### To do
Scan the records for the word "computer". Copy each line that includes it.

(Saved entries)
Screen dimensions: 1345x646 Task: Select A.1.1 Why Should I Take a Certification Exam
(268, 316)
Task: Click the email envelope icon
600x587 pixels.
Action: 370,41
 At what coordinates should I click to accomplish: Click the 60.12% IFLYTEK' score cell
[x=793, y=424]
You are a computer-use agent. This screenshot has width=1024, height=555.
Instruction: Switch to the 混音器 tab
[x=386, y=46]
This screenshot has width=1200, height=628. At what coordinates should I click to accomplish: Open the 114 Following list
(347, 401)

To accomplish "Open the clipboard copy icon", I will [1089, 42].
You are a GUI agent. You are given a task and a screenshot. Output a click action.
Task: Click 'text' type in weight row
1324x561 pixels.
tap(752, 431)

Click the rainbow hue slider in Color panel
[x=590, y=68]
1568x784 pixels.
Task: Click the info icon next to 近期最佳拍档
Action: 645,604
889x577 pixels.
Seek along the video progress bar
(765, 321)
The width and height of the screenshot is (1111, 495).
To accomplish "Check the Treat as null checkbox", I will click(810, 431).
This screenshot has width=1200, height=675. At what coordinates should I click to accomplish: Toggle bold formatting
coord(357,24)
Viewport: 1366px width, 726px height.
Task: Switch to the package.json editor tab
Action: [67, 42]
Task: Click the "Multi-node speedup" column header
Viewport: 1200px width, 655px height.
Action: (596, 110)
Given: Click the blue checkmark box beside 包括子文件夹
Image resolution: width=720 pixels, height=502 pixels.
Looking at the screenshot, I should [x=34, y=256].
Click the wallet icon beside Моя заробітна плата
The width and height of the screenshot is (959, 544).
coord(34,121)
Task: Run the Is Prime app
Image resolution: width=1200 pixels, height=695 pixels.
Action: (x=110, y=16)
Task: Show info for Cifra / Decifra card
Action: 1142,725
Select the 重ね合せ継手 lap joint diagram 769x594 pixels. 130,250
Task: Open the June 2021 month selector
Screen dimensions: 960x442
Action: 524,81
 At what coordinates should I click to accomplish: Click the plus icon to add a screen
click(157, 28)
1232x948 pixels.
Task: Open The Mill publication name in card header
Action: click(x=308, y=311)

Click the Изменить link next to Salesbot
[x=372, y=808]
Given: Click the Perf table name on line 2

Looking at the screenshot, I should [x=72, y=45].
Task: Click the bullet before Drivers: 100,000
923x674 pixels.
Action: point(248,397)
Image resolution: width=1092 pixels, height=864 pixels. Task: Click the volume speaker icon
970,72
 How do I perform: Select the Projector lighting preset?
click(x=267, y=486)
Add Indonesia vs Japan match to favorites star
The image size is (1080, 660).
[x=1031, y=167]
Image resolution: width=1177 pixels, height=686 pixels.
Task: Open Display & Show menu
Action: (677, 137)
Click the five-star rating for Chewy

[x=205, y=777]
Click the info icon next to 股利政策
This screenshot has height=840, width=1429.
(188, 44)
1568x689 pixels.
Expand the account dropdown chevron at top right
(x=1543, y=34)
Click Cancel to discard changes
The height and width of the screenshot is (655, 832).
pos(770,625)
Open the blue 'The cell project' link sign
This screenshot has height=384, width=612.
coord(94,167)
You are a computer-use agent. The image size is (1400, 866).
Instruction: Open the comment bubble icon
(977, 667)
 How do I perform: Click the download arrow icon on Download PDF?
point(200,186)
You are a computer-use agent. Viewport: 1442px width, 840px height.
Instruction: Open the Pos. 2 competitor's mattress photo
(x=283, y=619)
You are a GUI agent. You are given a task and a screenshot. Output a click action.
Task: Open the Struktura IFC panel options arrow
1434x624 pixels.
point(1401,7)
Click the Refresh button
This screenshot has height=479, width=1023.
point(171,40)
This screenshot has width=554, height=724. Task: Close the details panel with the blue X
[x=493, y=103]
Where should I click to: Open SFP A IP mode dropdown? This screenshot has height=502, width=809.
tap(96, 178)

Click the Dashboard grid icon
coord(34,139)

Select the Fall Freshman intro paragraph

### Result of the exercise
You are a computer-use agent. This screenshot has width=1024, height=555.
You are a computer-use agent. The image size is (1400, 866).
You are a computer-use agent. Viewport: 1442px width, 840px height.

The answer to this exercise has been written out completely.